▶ _Exercise a_
Convert the rows below into a numbered list, from the line containing "Given: Click the Model Altitude 253 m text" up to and including the line containing "Looking at the". Omit blank lines and leave the pictures out.

▶ _Source text_
#####
A guide to salary packaging for contractors

With the rising cost of living, many contractors seek ways to optimise their earnings. Salary packaging is the ATO’s way of letting you squeeze your pennies for everything they’re worth before giving them to the taxman. It can reduce your taxable income and increase your net income. This tax-approved strategy allows contractors in Australia to maximise their take-home pay by restructuring their income to receive certain benefits before tax. 

Understanding the small print and technicalities of salary packaging, from eligible items to tax implications, will help you make a well-informed financial decision. This guide unwraps how maximising your take-home pay with salary packaging as a contractor works, the items you can include, the differences between salary packaging and salary sacrifice, and other aspects contractors should consider to fully benefit from this arrangement. 

What is Salary Packaging? 

Salary packaging is an arrangement where an employee agrees to forgo a portion of their future salary in exchange for benefits of similar value provided by their employer. The ATO approves this method and allows employees, including contractors, to receive certain benefits before tax. These benefits can include vehicles, laptops, and additional superannuation contributions, all of which reduce taxable income and, therefore, the amount of tax payable​.
#####
▶ _Material to process_
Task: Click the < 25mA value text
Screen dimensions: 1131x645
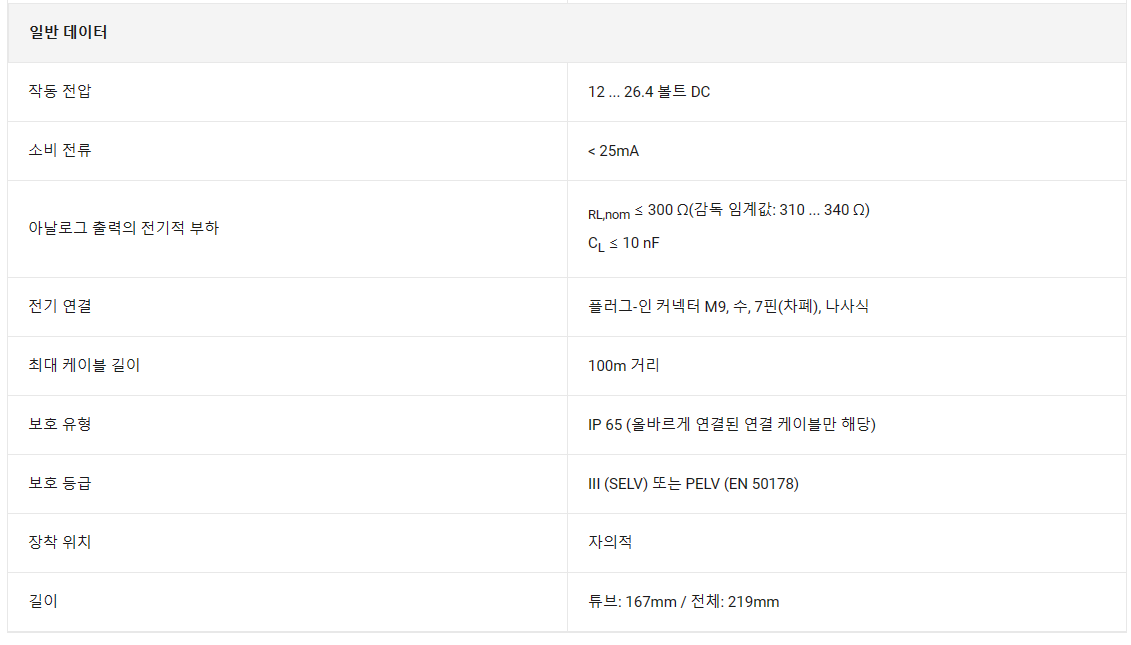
#####
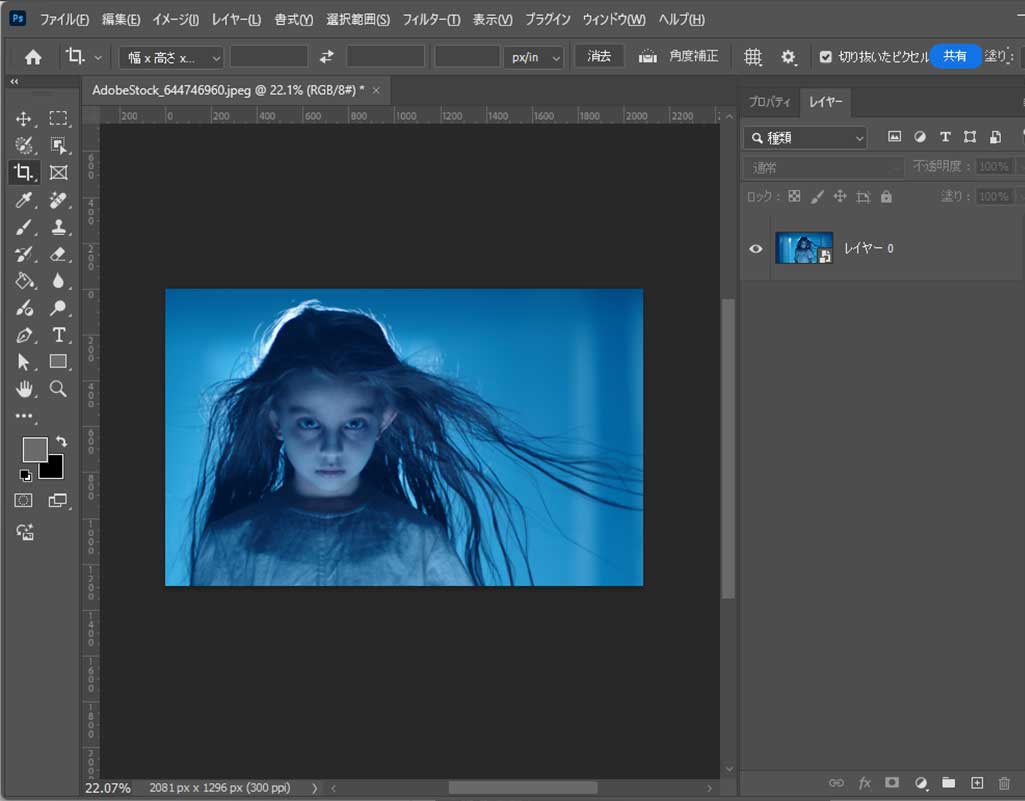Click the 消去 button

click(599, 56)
#####
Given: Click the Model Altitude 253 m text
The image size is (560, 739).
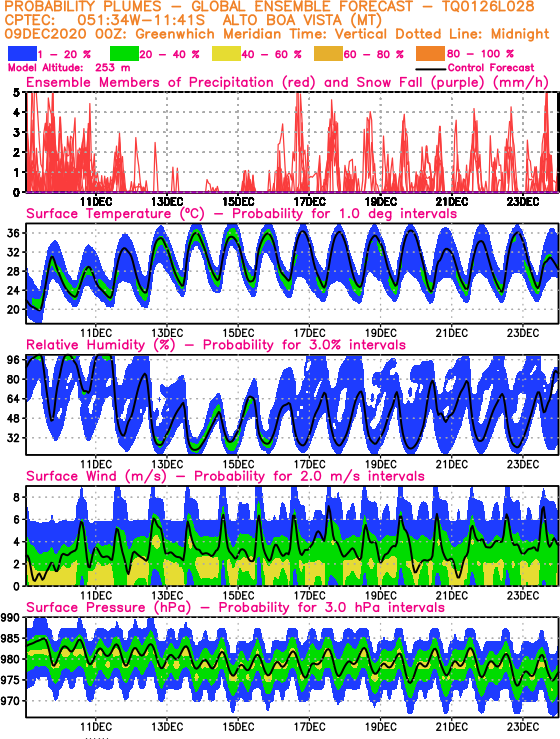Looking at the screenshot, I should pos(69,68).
#####
▶ _Exercise b_
Copy the salary packaging guide word for word, from "With the rising" up to and including "income to receive certain benefits before tax.".

▶ _Written answer a_
1. Given: Click the Model Altitude 253 m text
2. The image size is (560, 739).
3. Looking at the screenshot, I should pos(69,68).

▶ _Written answer b_
With the rising cost of living, many contractors seek ways to optimise their earnings. Salary packaging is the ATO’s way of letting you squeeze your pennies for everything they’re worth before giving them to the taxman. It can reduce your taxable income and increase your net income. This tax-approved strategy allows contractors in Australia to maximise their take-home pay by restructuring their income to receive certain benefits before tax.